Так что прием спиртного и пищи будет происходить в небе, но, не отрываясь от земли, с русской водкой, но под японскую закуску — волькенкратцер подходит для этого как нельзя лучше.
У японцев усилилась беготня — младший сержант морской пехоты (прислан из посольства, назначен денщиком к Куроде) начал вычищать и выглаживать голубой служебный мундир поручика. Часть, раздев двигатель, как муравьи сахар облепили его и сосредоточенно позвякивали инструментами.
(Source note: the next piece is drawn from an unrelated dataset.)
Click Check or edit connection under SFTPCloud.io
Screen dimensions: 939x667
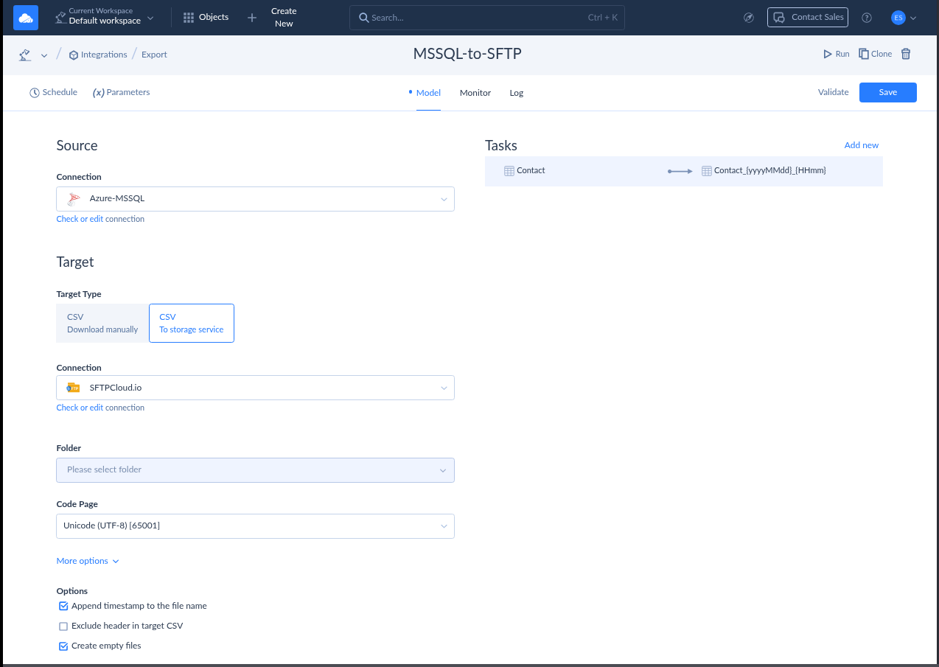100,407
Смена прокладок, как и предполагалось.
Первые высотные здания в Советской России начали строить еще в 1932 году, по американскому образцу, правда, с другой целью. «Карандаши» Нью-Йорка или Чикаго росли ввысь ради того, чтобы вместить на небольшом участке земли как можно больше самой постройки. В Советской Москве все было немного наоборот — небоскребы строили, чтобы как можно больше места освободить.
Кварталы двух-трехэтажных клоповников, доставшиеся городу еще с довоенных времен, сносились под ноль. На их месте вырастал величавым утесом, напоминающий по форме Спасскую башню Кремля, двухсот-трехсотметровый красавец-небоскреб, с двойным запасом вмещавший в себя все их население. Каждый такой «утес» окружал парк, прорезанный широкими дорожками, посыпанными дробленым белым и красным камнем, серые ленты четырехрядных прямых проспектов и обязательные короткие ВПП для частных самолетов и автожиров. Жилые блоки (от двухкомнатных до семикомнатных палат многодетных семей) располагались на западной, южной и восточной сторонах, а северная, бессолнечная, принадлежала конторам, производственным помещениям и хозяйству самого дома.